Monday, November 12, 2007

Diplomacy

We get a fair number of diplomats here at the hotel, mostly from the 3rd world, and particularly African countries. I've already told you about the Burkina Fasan smooves, but we also get a lot of business from Gabon, Angola, and Rwanda. We also host a sizable number of Mongolians, because a decent percentage of the population of Mongolia works at this hotel.

This week, some Center for Kids Who Can't Read Good, the Friedrich-Ebert Foundation, is sponsoring a conference to end global bad things, and they're putting up a number of the delegates right here in the cozy confines of the Hotel Idiotica. I'm really excited because it'll really give me a chance to show everyone that I should really be running State or Defense in this country, not stuck behind the desk of some roach motel for snaggletooth retards. And there's nothing I love more than an opportunity to prove myself.

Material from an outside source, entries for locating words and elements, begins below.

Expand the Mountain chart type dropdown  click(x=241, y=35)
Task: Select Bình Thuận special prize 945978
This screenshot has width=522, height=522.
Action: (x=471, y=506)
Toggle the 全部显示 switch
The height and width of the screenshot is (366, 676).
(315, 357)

Things started off well when a pair of Kenyans checked in early in the morning. One of them was a tall, thin, quiet man with a very small head, and the other was shorter with glasses and spoke seriously but with a glimmer in his eye. As I was helping them with their luggage, I asked them where they were from.
"Kenya, in East Africa," the shorter one said.
"I know where Kenya is," I responded, a little too smartly, and then I just sort of blurted out all the things I knew of Kenya. Mau Mau. Kikuyu. Great Rift Valley. Lake Victoria. Kenyatta. Mind you, I wasn't talking about these things, I was just listing the things I knew existed in Kenya. I closed by asking if they were from Nairobi.

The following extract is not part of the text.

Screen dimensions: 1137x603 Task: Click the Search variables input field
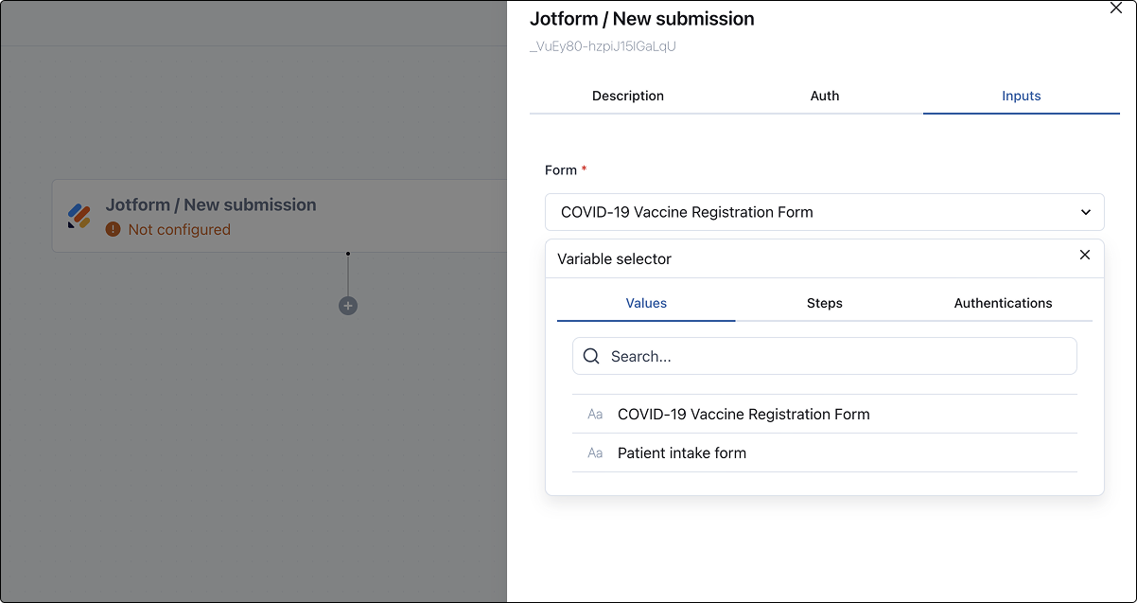[x=825, y=356]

This didn't exactly rub them the right way, but I made up for it by letting the short one use my cell-phone and asking them about the conference. It seemed to be about how the United Nations can be more effective in smaller, poorer countries, and how those countries can be more of an influence on the UN. That night, they seemed genuinely excited to see me again.

By midnight, only one delegate hadn't yet checked in. She finally arrives an hour later, with her mother, and she is beautiful. She's probably just this side of thirty, and the physical lines of adulthood are just starting to form on her face, but she carries herself easily and her eyes are full of humor. She seems really glad and relieved to be here, and she has a wide and relaxed smile and we banter a little bit, and, wow, is it just me or is she laughing a lot, and being reeeaally friendly? Also, she's Spanish, so she has the sexiest accent in the world.

I ask her about the conference. "You guys have a lot of work to do. The world has a lot of problems," I say ruefully, shaking my head with mock resign. I am using my pan-Hispanic accent.

She laughs, a wonderful laugh, then says something about the goodness of the wave of left-wing governments in Latin America (although Chavez is a bit much). I throw something out there about Bolivia (seriously, I just sort of waggle my head and say "Bolivia") and then play the only other plotline I've mined from the papers about South America: "How 'bout those lady Presidents?"

She finally goes up to her room (of course it hasn't really been very long), but only a few minutes pass before she comes back down. I don't think I'm exaggerating in describing her movement from the elevator to the front desk as a sort of "slinking."

"Hello, again," she says, laughing, "We are having some difficulties with our door."

The ride up in the elevator. How does one act widely read, wry, and sexy all at the same time?

When we arrive at her room the door is already open. The possible implications of this don't strike me at the time. And sure enough, her mother peeks out from behind the door.

"Will we have these problems with the door the whole time?" wonders the diplomatrix.

"Here let me show you some tips," I say. I insert the key into the lock and cup the knob (I know, I can't believe that sentence either). "You have to have that special touch." I look up at her and smile shyly as I jiggle the knob (look, that's what you do with doorknobs). "You have to be gentle with it, treat it like a work of art." ''

After I wish her a heartfelt good night, it's not until I'm halfway to the elevator that I realize what I wanted to say: "You have to treat it like a beautiful woman." I wonder if she would be glad I didn't say that. Probably so, since her old mother was standing just a few feet away.

So perhaps my diplomatic skills aren't best suited to the quotidian humdrum of policy analysis. I think a general ambassador for global good will might be more appropriate. Hopefully I'll be able to discuss it with the diplomat next weekend, when her stupid Mom will be gone!